Re: [CODE4LIB] web services and widgets: MAJAX 2, ticTOC lookup, Link/360 JSON, and Google Book Classes

2009-05-19 Thread Boheemen, Peter van
Clever idea to put the TicToc stuff 'in the cloud'. How are you going to
keep it up-to-date ?

Peter 

-Original Message-
From: Code for Libraries [mailto:code4...@listserv.nd.edu] On Behalf Of
Godmar Back
Sent: dinsdag 19 mei 2009 6:03
To: CODE4LIB@LISTSERV.ND.EDU
Subject: [CODE4LIB] web services and widgets: MAJAX 2, ticTOC lookup,
Link/360 JSON, and Google Book Classes

Hi,

I would like to share a few pointers to web services and widgets Annette
and I recently collaborated on. All are available under an open source
license.

Widgets are CSS-styled HTML elements (span or div) that provide
dynamic behavior related to the underlying web service. These are
suitable for non-JavaScript programmers familiar with HTML/CSS.

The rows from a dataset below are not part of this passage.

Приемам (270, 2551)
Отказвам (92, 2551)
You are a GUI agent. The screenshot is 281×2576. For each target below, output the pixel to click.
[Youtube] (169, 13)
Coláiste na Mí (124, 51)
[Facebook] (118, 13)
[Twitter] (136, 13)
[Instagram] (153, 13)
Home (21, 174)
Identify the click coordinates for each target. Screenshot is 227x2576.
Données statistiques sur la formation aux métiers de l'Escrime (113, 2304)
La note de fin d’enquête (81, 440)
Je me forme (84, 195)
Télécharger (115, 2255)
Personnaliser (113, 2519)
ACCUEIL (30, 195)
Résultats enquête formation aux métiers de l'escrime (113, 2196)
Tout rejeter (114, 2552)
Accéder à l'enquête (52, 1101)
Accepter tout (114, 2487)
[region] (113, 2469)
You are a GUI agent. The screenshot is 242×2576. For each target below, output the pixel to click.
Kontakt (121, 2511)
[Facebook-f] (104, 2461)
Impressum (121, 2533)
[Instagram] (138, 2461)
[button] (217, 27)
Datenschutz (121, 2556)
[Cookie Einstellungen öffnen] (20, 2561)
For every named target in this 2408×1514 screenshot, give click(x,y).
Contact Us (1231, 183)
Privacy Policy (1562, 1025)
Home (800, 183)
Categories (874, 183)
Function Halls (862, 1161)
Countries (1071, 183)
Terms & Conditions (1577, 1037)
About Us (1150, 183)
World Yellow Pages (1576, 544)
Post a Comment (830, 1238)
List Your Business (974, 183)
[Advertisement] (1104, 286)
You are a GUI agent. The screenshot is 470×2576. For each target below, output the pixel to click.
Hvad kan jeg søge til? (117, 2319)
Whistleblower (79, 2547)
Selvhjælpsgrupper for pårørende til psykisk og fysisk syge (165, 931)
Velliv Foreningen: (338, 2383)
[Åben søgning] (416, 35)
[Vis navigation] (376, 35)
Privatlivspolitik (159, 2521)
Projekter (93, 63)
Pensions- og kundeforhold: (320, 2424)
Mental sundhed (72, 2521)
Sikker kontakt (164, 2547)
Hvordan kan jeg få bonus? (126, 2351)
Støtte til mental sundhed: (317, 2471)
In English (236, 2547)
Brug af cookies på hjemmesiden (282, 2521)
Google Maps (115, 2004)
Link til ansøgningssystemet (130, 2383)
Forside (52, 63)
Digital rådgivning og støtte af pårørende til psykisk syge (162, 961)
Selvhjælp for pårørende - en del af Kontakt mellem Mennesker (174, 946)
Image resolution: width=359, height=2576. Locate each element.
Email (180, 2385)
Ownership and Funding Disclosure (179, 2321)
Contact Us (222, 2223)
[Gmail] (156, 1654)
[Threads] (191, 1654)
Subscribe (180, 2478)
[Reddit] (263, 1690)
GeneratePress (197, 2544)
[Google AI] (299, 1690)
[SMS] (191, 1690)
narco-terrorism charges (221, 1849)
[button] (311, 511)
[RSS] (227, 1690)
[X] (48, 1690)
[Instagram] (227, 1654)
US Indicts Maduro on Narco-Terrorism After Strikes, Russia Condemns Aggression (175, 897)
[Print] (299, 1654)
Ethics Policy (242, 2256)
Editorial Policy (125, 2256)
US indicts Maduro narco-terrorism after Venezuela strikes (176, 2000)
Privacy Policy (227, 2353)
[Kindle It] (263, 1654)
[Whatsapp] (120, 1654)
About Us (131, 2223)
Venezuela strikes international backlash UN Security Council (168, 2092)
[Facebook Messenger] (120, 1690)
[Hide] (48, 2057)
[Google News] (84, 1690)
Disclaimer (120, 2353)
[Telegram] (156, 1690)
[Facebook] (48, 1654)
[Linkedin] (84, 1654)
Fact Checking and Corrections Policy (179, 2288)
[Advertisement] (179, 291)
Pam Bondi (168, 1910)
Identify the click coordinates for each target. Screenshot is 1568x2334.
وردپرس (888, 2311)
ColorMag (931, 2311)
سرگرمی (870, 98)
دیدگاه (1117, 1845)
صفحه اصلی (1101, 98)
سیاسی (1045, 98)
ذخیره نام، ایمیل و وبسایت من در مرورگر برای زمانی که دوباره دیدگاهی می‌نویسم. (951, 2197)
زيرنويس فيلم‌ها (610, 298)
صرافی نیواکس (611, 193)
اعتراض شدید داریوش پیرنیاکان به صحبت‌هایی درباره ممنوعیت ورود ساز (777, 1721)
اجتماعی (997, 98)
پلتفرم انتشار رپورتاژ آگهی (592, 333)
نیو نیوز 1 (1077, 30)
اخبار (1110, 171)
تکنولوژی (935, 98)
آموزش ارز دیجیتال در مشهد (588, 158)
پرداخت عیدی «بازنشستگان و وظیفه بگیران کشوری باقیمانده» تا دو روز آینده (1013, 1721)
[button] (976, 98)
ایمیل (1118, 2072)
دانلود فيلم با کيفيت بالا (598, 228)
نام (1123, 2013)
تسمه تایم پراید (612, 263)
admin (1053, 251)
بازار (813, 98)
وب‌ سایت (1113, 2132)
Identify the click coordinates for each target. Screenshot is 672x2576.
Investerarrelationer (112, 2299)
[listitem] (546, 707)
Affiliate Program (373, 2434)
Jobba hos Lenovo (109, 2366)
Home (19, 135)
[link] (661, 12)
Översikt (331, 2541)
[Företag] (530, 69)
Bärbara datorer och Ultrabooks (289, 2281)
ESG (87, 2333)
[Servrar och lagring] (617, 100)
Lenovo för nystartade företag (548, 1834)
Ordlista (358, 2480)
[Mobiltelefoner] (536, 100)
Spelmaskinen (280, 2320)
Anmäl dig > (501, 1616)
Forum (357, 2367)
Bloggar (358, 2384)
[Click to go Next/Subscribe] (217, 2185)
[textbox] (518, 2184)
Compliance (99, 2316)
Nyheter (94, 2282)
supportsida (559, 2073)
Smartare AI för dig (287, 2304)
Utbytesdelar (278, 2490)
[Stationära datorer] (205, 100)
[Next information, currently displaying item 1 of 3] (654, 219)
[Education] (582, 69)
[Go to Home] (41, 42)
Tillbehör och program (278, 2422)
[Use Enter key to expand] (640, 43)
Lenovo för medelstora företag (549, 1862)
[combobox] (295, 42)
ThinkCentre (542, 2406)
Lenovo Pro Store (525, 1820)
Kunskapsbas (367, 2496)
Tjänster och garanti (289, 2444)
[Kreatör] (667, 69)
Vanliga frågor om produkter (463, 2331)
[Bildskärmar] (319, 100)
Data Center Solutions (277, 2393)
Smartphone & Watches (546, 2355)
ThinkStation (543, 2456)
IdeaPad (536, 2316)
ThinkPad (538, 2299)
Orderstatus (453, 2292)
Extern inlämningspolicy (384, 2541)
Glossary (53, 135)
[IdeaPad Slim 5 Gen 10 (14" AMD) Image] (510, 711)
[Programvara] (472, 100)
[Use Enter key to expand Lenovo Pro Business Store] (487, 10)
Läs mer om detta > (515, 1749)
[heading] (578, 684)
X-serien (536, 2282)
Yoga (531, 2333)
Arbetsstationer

1. MAJAX 2: Includes a JSON web service (e.g.,
http://libx.lib.vt.edu/services/majax2/isbn/1412936373 or
http://libx.lib.vt.edu/services/majax2/isbn/006073132x?opacbase=http%3A%
2F%2Flibcat.lafayette.edu%2Fsearchjsoncallback=majax.processResults
) and a set of widgets to include results into web pages, see
http://libx.lib.vt.edu/services/majax2/  Supports the same set of
features as MAJAX 1 (libx.org/majax) Source is at
http://code.google.com/p/majax2/

2. ticTOC lookup: is a Google App Engine app that provides a REST
interface to JISC's ticTOC data set that maps ISSN to URLs of table of
contents RSS feeds. See http://tictoclookup.appspot.com/
Example: http://tictoclookup.appspot.com/0028-0836 and optional
refinement by title:
http://tictoclookup.appspot.com/0028-0836?title=Nature
A widget library is available; see
http://laurel.lib.vt.edu/record=b1251610~S7 for a demo (shows floating
tooltips with table of contents preview via Google Feeds and places a
link to RSS feeds)  The source is at
http://code.google.com/p/tictoclookup/ and includes a stand-alone
version of the web service which doesn't use GAE. The widget library
includes support for integration into III's record display.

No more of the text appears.